This Amazon Fresh Store Is Only Blocks From A Whole Foods. Why?

The two grocery properties are in the same Washington, D.C., neighborhood. But the stores are on such different trajectories it may not matter.

On a July day in Washington, D.C., the latest Amazon Fresh store opened. The checkout-free grocery concept allows customers to enter through a QR code tied to their Amazon app, place items in bags while shopping and walk out of the store, with items charged to their accounts. The D.C. location also processes Amazon returns and has lockers where orders can be retrieved.

A second Amazon grocery property is close by. A Whole Foods Market sits only 0.3 miles away from the new Fresh store, only about a six-minute walk between the two locations.

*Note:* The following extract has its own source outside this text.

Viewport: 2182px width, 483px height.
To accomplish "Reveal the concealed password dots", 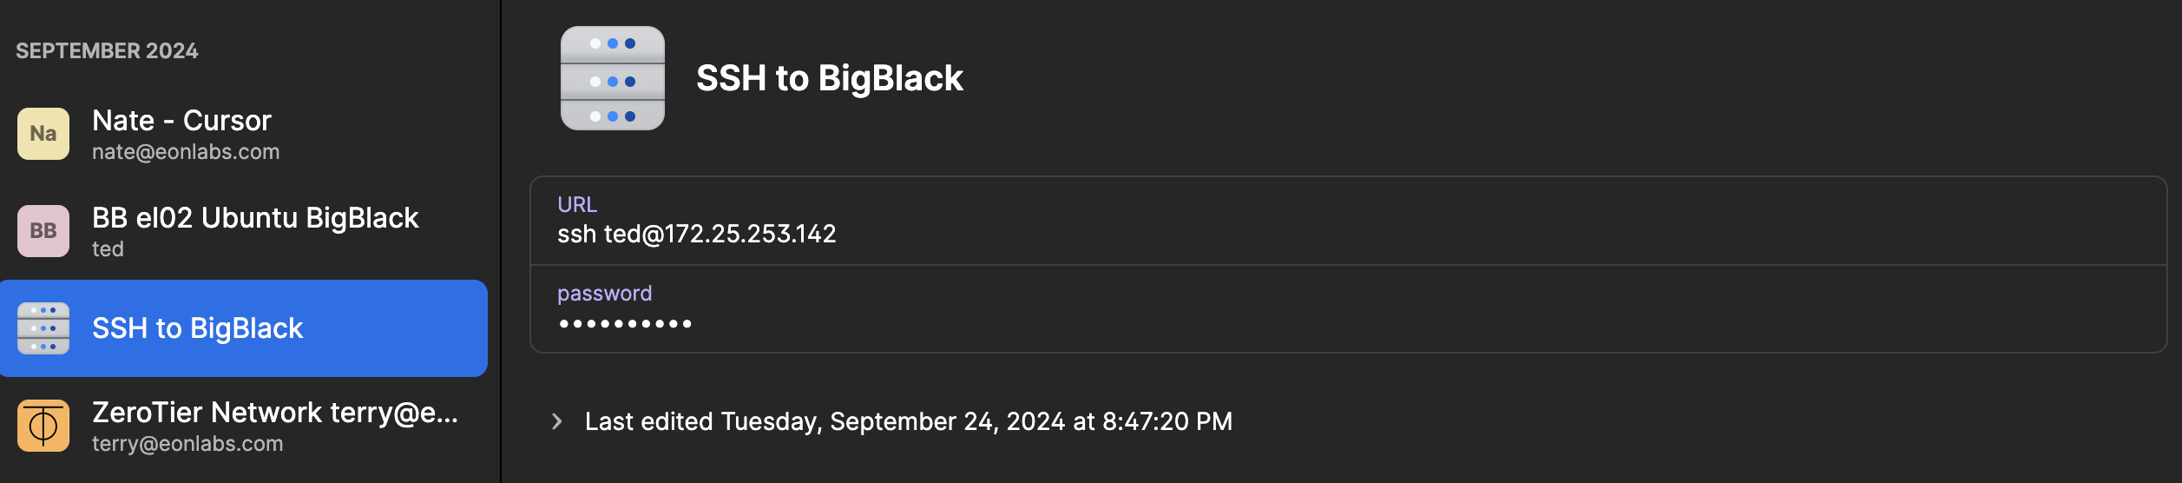I will pos(625,324).

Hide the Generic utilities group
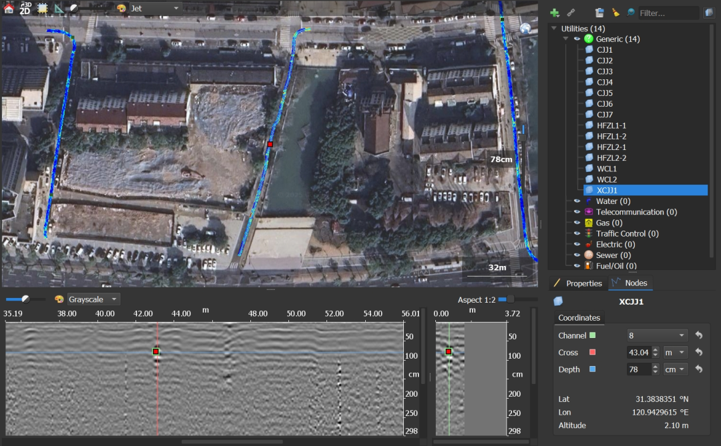coord(577,39)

Amazon is seemingly making moves to take over a larger portion of the grocery market. But, why are there two different company properties in the same neighborhood? Can the two survive, or will it cannibalize its own audience? Also, can the sister stores thrive as they face unique sets of challenges as Amazon races to capture larger portions of the grocery industry?

Different stores, different audiences

The Amazon Fresh concept, which launched less than a year ago in California, is the e-commerce giant’s high-tech answer to a streamlined shopping experience. It positions itself as having consistently low prices as it competes in the conventional grocery space.

This is different from its Whole Foods offering, which Amazon purchased in 2017 for $13.7 billion. That arm is focused on natural and organic foods and tends to have a higher price point than its sister company.

“Whole Foods is a small, small segment of the overall grocery [market],” said Brian Yarbrough, senior analyst of equity research at Edward Jones. Amazon bought Whole Foods, Yarbrough said, “to try and get a better understanding of the grocery industry, the distribution and how it all works.”

Amazon Fresh, on the other hand, “is going after more mainstream grocery, which is a lot bigger market than just organics,” he said.